Step 3 · Deliberate — 20–30 min
Template 3: Common-Ground & Amendments Tracker · demo stage 2 →
Open discussion, mirrored by the facilitator: where the room agrees, where it actually divides, which amendments are forming. The recorder keeps the Tracker where everyone can see it, and every line on it must trace to something a member wrote or said. Members who move fill in Card B, naming what moved them. Five minutes before the close, the facilitator reads the final wording — proposal plus folded-in amendments — back to the room from the Tracker.
Step 4 · The poll — 10 min
Template 4: Consent Poll Sheet · demo stage 3 →
The recorder copies the final wording onto the Poll Sheet and checks quorum. Each member gives one of the four responses — agree, agree with reservations, stand aside, object — and the count happens in the open, all four totals announced in the same breath. The recorder applies the written rule with the arithmetic shown. Adopted, not adopted, or referred back: the sheet says which, and shows why.
Step 5 · Dissent onto the record — 5–10 min
Template 5: Dissent Record Slip · demo stage 4 →
Every objector — whether the proposal passed or failed — fills in a slip in their own words and signs it. Nobody paraphrases, nobody tidies. The recorder countersigns each slip and attaches it to the record. If your practice run produced no objections, note that on the Poll Sheet and move on; do not manufacture one. (But if someone voted "agree with reservations", their reservations still get written down — that is the Poll Sheet's job.)
Step 6 · Seal the record — 10 min
Template 6: Record & Verification Checklist · demo stage 5 →
Paper mode: the recorder assembles the pieces, works down Part A of the Checklist (is the record complete?), then Part B: the full record is read back to the room, the proposer and facilitator sign and date every page, at least one objector signs to confirm their words appear unaltered, and dated copies go to several hands — not one drawer. That read-back, those signatures, and those dates are the seal.
On-Village mode: the recorder seals the record — hashed and signed with the group's key — works down Part C of the Checklist, exports the signed file, and at least one member verifies it on a machine the group does not run. Same completeness test, same discipline; the difference is that the seal can now be checked by someone who was never in the room.

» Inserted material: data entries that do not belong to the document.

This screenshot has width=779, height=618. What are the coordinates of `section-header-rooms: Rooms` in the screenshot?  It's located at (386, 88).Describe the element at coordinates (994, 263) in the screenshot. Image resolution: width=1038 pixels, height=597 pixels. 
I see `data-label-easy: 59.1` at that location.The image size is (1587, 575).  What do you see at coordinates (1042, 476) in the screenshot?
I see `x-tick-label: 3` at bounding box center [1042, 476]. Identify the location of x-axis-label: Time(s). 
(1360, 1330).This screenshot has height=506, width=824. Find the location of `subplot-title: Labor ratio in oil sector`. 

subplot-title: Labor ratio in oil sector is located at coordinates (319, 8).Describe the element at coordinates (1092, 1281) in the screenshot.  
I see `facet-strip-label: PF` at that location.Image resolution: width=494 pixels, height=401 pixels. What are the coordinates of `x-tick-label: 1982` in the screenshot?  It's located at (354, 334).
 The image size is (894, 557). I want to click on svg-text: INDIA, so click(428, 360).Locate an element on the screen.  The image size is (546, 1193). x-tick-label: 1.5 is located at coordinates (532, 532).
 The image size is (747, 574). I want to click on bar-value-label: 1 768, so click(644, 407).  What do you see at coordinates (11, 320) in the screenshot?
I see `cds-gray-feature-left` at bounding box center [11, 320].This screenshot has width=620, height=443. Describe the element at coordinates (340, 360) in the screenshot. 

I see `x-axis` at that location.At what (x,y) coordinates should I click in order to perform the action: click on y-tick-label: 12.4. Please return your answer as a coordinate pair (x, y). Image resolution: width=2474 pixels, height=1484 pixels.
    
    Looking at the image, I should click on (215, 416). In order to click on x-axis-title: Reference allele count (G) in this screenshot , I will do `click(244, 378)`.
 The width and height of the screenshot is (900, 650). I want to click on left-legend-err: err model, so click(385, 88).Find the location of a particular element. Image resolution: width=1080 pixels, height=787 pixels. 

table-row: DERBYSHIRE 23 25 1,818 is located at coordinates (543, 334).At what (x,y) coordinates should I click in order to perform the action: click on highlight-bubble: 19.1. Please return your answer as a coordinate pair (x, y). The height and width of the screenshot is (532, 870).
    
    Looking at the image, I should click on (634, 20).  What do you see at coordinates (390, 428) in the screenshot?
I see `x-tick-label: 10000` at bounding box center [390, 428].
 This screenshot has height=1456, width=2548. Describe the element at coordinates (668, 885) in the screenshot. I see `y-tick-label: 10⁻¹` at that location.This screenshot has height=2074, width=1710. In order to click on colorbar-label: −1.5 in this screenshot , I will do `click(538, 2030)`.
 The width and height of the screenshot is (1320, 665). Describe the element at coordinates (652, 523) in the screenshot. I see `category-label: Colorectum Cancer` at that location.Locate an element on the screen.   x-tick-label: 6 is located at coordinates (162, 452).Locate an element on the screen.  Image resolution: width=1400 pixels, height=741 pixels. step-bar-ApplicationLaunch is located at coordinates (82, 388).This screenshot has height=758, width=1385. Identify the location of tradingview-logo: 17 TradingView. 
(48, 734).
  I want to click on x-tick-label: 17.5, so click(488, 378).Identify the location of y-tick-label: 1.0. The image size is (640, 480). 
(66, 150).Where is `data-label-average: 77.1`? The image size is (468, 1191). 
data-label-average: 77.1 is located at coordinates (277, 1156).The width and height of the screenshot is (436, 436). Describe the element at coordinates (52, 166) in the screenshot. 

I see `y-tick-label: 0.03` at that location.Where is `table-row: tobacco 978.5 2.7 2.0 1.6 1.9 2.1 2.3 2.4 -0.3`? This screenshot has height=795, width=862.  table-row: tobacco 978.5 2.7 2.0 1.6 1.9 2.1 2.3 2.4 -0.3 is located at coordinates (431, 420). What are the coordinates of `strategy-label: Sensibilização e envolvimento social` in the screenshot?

The Debrief Sheet — fill it in before anyone leaves
Ten minutes, while it is fresh. The debrief is not a satisfaction survey; it is the bridge between the practice run and your first real decision, and its last line is a commitment.
Debrief Sheet
1 · Did the question survive contact? Did anyone discover mid-deliberation that they were deciding something other than what they thought?
2 · Did any position move? What moved it — an argument, an amendment, or just fatigue?
3 · Read any dissent slips back to their authors: are those their words, exactly?
4 · The stranger test: could someone who wasn't in the room reconstruct the decision — and the disagreement — from the record alone?
5 · Which step ran long, which ran short, and what will you change before the first real decision?
6 · Our first real question, in one decidable sentence — and the date we will file it
Where to from here
Run your first real decision within the month. If the paper kit serves your group well, keep using it — it will not wear out, and nothing in this course expires with it. If your decisions start needing to be checked by people far from the room — members who moved away, a federation of rooms, an auditor, your own group ten years on — that is the job Village Assembly was built for, and the optional extension module covers what changes when one room becomes many. The craft you practised today is the same in both worlds.